Марат, Марат, ты и не догадываешься о моем предательстве.
2
Мы договорились, что я заеду к тебе домой, на пятый участок, и мы отправимся пешком на торжественный вечер во Дворец металлургов. Договариваясь о чем-то, ты всегда проявлял щепетильную точность. Я подчеркиваю, что ты был щепетильно точен не потому, что кто-то, давая какое-либо слово, подводил меня или не испытывал угрызения совести за то, что нарушил его. Нет, я подчеркиваю это потому, что гораздо позже мне пришлось страдать от бесстыдства необязательности.
Тот случай, когда в договоренное время тебя не оказалось на месте, был единственным за всю нашу дружбу. Сбитый с толку (даже записки не оставил), я тащился вверх по проспекту Пушкина.

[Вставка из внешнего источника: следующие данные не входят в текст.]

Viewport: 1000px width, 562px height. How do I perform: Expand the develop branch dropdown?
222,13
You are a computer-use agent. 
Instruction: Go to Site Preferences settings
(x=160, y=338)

Растертая подошвами палая листва, смешиваясь с подсолнечной лузгой и металлургической сажей, вилась навстречу моим приунывшим шагам. А ведь только что бежал к твоему дому, полный такого чувства, будто вот-вот оторвусь от земли и полечу. Хоть поворачивай обратно к трамвайной остановке! Ни в кино, ни в театре, ни в клубах не бываю в одиночку. За кем заскочить? Билет-то твой у меня. Инна живет неподалеку от Дворца, но, жаль, она собиралась к себе в строительный трест. Там у них, в контрольном бюро, после праздничного доклада — вечер в складчину. Еду́, говорила, приготовят сказочную: сигов, пойманных на горном озере, американский омлет из черепашьих яиц, жаркое на свиной, тоже американской, тушенке. Гибельно поголодала Инна с матерью и сестрой в блокадном Ленинграде — вывезли на самолете — и до сих пор, как увидит что-нибудь съестное, делается какая-то ненормальная: вожделение во взгляде, аж застыдишься и потупишься.

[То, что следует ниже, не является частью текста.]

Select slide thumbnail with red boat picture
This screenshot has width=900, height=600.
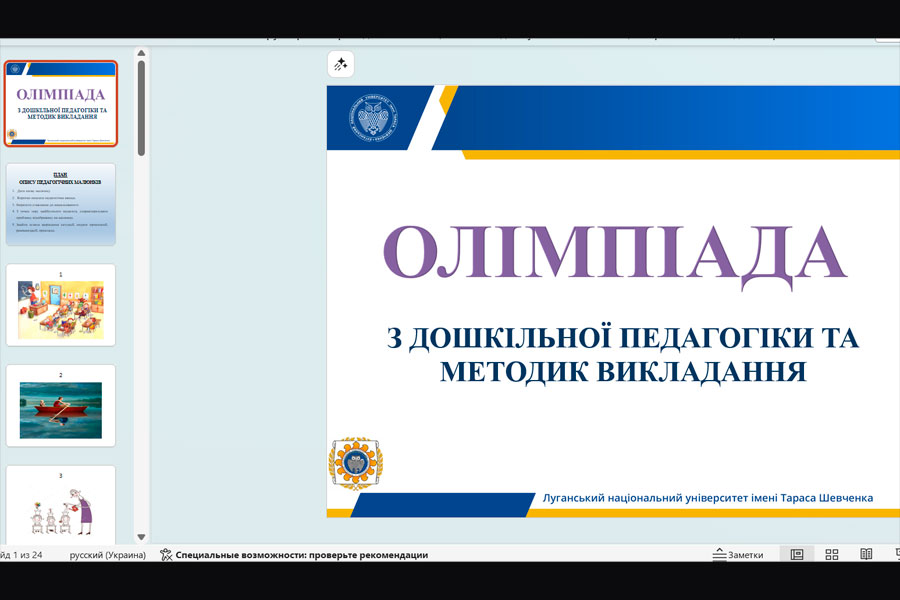pyautogui.click(x=61, y=405)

Я свернул с проспекта, ударился в гору. Немного погодя, едва слева остались театр и Дворец, мой взор притянули бурые корпуса. В том, торец которого чернел отпечатками кожаного футбольного мяча, жили Савины. Я ринулся вниз по склону. Около железной, острые пики, ограды остановился перевести дыхание. Углядел распахнутую створку окна Савиных: в стекле отражалась верхушка рябины. Показалось — по ту сторону, к стеклу, голубея, никнет дым. Я даже как бы ощутил запах трубочного табака, нежно называемого «мошком».